Urlaube waren für ihn als Schüler und Student immer wichtig gewesen. Zusammen mit den Kumpels mit dem Moped oder später mit dem Auto zu den Tschechen zum Zelten zu fahren und dort ordentlich Bier zu trinken gehörte zum Pflichtprogramm. Als sie sich nach dem Studium verstreuten verlor auch der Urlaub für ihn an Bedeutung, ein paar Mal noch hängte er sich an eine Gruppe an, als er selbständig war blieb keine Zeit mehr dafür und die wenigen freien Tage verbrachte er damit, rumzuhängen und zu schlafen. Erst als er mit der Frau zusammen war wurde dieses Thema wieder wichtiger und seine erste Reise in den „Westen“ führte ihn zusammen mit dem großen Sohn der Frau nach Italien, genauer, drei Tage nach Rom, sein Jugendweihegeschenk. Sie reisten mit dem Schlafwagen und auf diesem Gebiet konnte der Mann durchaus mitreden, denn er war nach dem Abitur in der verbleibenden Zeit bis zum Wehrdienst selbst als Schlafwagenschaffner gefahren, eine Arbeit die ihn bis Bulgarien brachte, Spaß machte und sein Taschengeld ordentlich auffüllte.
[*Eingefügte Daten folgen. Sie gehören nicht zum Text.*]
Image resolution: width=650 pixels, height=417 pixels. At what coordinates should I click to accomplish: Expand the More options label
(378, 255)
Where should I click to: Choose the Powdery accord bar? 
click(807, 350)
Als sie den Wagen bestiegen musterte er das Abteil kritisch.

„Die Kiste hat mindestens dreißig Jahre auf den Drehgestellen, das sehe ich sofort“ erklärte er der Frau und dem großen Sohn der Frau fachmännisch „kuckt mal, wie abgewetzt die Bezüge sind. Genau in solchen Wagen bin ich schon vor mehr als zehn Jahren gefahren, und die waren weiß Gott besser in Schuss gewesen.“

Die anderen beiden sahen sich ebenfalls um und da es schon spät war krochen sie in ihre Betten die bereits heruntergeklappt waren. Die Frau bezog das untere Bett (denn sie war schwanger), der Mann belegte das mittlere und der große Sohn der Frau kletterte ganz nach oben, das hatte er sich so gewünscht. Der Erfahrungsträger im Schlafwagenfahren hatte darüber gar keine Diskussion angefangen (etwa, dass er nach oben wollte) denn er wusste, dass es da am Unruhigsten zuging, das war so, und wegen seiner Schwäche in Physik versuchte er gar nicht erst, eine sinnvolle wissenschaftliche Erklärung zu finden. Sicher hing es mit irgendwelchen Kräften und dem Abstand vom Schwerpunkt zusammen.
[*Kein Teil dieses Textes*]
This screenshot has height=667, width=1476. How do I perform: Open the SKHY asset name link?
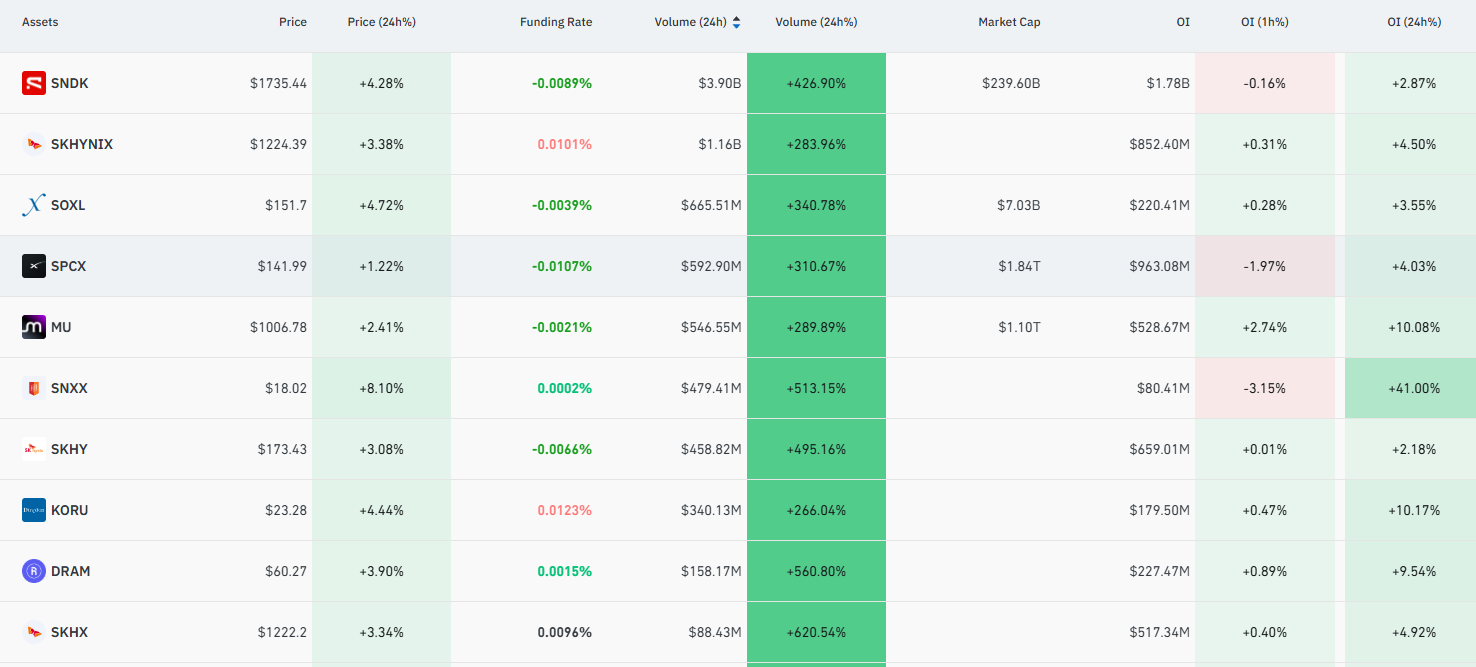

Die Tage in Rom waren schön, dem Mann blieb immer in Erinnerung, dass er dort das erste Mal Miesmuscheln in Weißweinsoße gegessen hatte, ein Gedicht! Staunend stellte er fest, dass die Restaurants selbst um einundzwanzig Uhr fast leer waren, erst später füllten sie sich bis zum letzten Platz und das Stimmengewirr lag wie ein Teppich über der schönen Plazza.
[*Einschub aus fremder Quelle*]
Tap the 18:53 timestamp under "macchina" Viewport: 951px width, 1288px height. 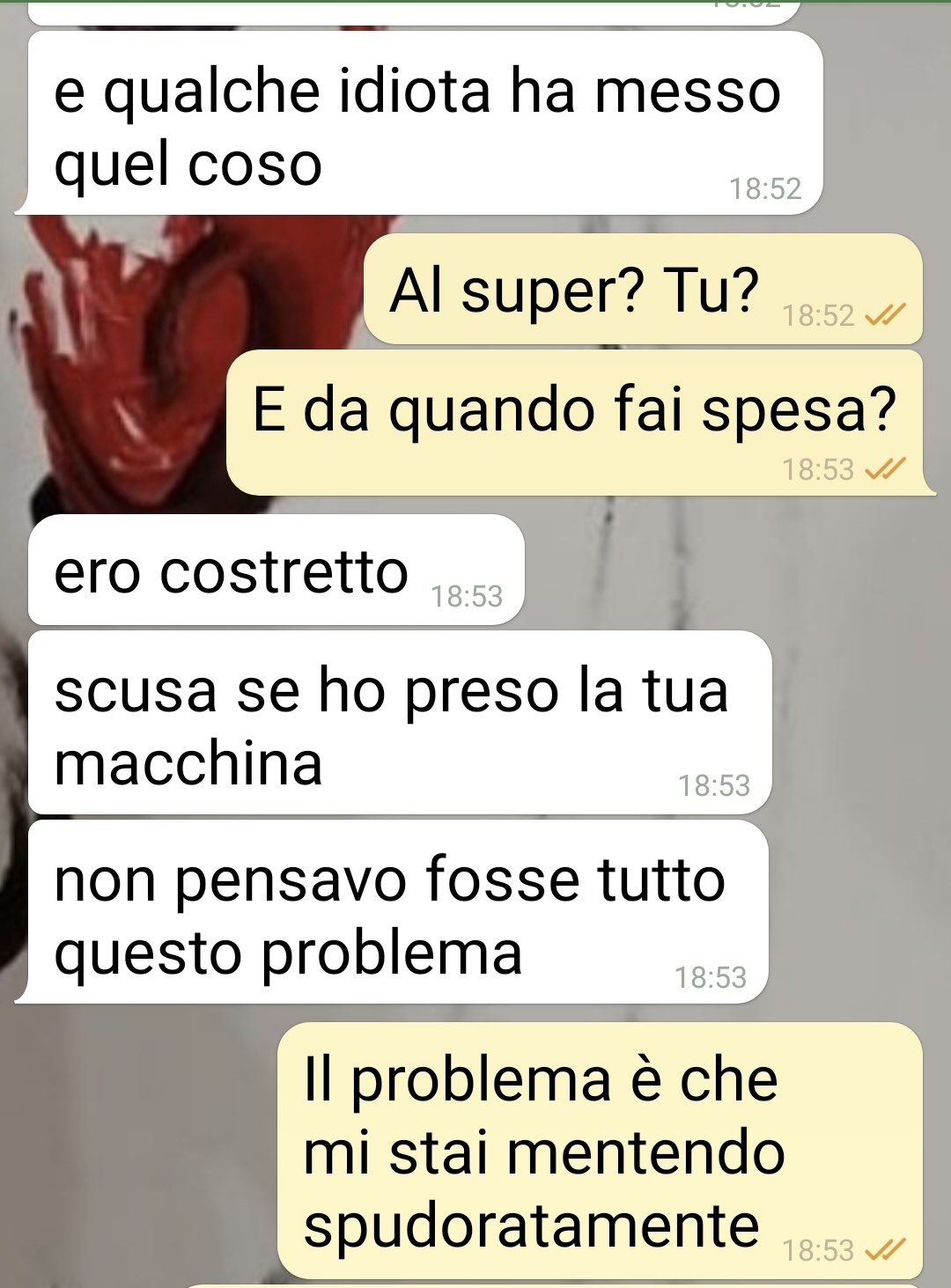(x=714, y=785)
Ja, die Italiener machten es sich schon gemütlich, da fielen Schmutz und heruntergekommene Hausfassaden nicht so ins Gewicht, das dolce vita nahm keinen Schaden, auch wenn der Putz blätterte. Diese Lockerheit gefiel ihm gut, da kam er sich als Deutscher schon verkrampft vor, obwohl die Sachsen ja auch als gemütlich galten und gern immer ein bisschen rum muddelten (es sich landestypisch ebenfalls gemütlich machten, allerdings war mit dem muddln immer irgendeine Tätigkeit verbunden). Die Stadt protzte an allen Ecken und Enden mit alten Steinen, überall war die Geschichte zu erspüren und dazwischen flanierten unzählige Touristen.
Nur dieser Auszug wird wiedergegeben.